- _Records shown_:
** begin **
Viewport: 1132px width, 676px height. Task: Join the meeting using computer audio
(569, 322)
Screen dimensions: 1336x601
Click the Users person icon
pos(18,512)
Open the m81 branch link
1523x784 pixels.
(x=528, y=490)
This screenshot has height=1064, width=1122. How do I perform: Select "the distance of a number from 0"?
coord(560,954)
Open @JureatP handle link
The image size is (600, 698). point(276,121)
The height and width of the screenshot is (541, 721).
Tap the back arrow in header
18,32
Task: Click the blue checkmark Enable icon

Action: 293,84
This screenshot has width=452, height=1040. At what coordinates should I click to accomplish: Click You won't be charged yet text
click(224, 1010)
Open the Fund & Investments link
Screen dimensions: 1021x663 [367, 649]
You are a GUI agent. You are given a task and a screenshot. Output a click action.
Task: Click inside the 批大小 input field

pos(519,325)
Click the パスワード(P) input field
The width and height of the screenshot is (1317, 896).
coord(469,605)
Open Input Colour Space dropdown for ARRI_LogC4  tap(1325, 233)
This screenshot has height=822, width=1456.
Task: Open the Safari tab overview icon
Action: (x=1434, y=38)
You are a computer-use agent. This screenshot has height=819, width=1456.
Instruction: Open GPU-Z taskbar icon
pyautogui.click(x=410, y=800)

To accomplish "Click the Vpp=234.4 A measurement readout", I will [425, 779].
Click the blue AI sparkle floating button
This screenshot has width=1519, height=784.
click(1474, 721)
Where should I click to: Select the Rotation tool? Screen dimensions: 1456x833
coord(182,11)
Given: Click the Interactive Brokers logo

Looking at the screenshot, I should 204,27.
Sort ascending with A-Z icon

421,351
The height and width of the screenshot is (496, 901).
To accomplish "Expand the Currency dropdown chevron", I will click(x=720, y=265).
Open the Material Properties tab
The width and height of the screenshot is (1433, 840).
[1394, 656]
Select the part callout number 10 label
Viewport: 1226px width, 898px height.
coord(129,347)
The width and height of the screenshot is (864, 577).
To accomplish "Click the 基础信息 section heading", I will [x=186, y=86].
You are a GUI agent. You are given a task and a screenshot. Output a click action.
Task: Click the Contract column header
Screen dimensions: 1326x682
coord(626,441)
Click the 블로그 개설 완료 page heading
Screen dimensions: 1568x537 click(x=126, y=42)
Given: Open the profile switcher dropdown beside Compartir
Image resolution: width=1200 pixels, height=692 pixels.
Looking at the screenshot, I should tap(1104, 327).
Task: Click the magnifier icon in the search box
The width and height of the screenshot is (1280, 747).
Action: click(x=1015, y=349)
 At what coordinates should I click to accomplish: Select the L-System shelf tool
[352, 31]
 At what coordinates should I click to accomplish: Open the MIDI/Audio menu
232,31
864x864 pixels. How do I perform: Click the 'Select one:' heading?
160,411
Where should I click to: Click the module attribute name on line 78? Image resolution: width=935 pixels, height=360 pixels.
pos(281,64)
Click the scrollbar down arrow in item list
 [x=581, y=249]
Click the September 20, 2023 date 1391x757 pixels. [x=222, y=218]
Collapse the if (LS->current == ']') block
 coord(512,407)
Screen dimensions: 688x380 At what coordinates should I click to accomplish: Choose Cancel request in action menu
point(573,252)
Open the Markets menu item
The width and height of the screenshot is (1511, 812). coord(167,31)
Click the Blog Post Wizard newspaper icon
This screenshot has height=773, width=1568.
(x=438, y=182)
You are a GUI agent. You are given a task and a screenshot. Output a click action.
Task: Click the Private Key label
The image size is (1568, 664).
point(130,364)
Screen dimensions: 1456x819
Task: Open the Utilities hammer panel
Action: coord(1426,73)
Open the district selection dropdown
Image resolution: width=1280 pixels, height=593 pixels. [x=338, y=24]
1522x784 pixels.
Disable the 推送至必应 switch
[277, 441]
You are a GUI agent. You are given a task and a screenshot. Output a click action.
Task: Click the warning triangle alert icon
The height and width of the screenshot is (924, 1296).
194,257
** end **
- _Instructions to follow_:
Revise the data starting at the line that contains "This screenshot has width=452, height=1040." and ending at the line that contains "will [x=186, y=86].", replacing "dropdown" with "drop-down" and leaving everything else unchanged.

- _Solved exercise_:
This screenshot has width=452, height=1040. At what coordinates should I click to accomplish: Click You won't be charged yet text
click(224, 1010)
Open the Fund & Investments link
Screen dimensions: 1021x663 [367, 649]
You are a GUI agent. You are given a task and a screenshot. Output a click action.
Task: Click inside the 批大小 input field

pos(519,325)
Click the パスワード(P) input field
The width and height of the screenshot is (1317, 896).
coord(469,605)
Open Input Colour Space drop-down for ARRI_LogC4  tap(1325, 233)
This screenshot has height=822, width=1456.
Task: Open the Safari tab overview icon
Action: (x=1434, y=38)
You are a computer-use agent. This screenshot has height=819, width=1456.
Instruction: Open GPU-Z taskbar icon
pyautogui.click(x=410, y=800)

To accomplish "Click the Vpp=234.4 A measurement readout", I will [425, 779].
Click the blue AI sparkle floating button
This screenshot has width=1519, height=784.
click(1474, 721)
Where should I click to: Select the Rotation tool? Screen dimensions: 1456x833
coord(182,11)
Given: Click the Interactive Brokers logo

Looking at the screenshot, I should 204,27.
Sort ascending with A-Z icon

421,351
The height and width of the screenshot is (496, 901).
To accomplish "Expand the Currency drop-down chevron", I will click(x=720, y=265).
Open the Material Properties tab
The width and height of the screenshot is (1433, 840).
[1394, 656]
Select the part callout number 10 label
Viewport: 1226px width, 898px height.
coord(129,347)
The width and height of the screenshot is (864, 577).
To accomplish "Click the 基础信息 section heading", I will [x=186, y=86].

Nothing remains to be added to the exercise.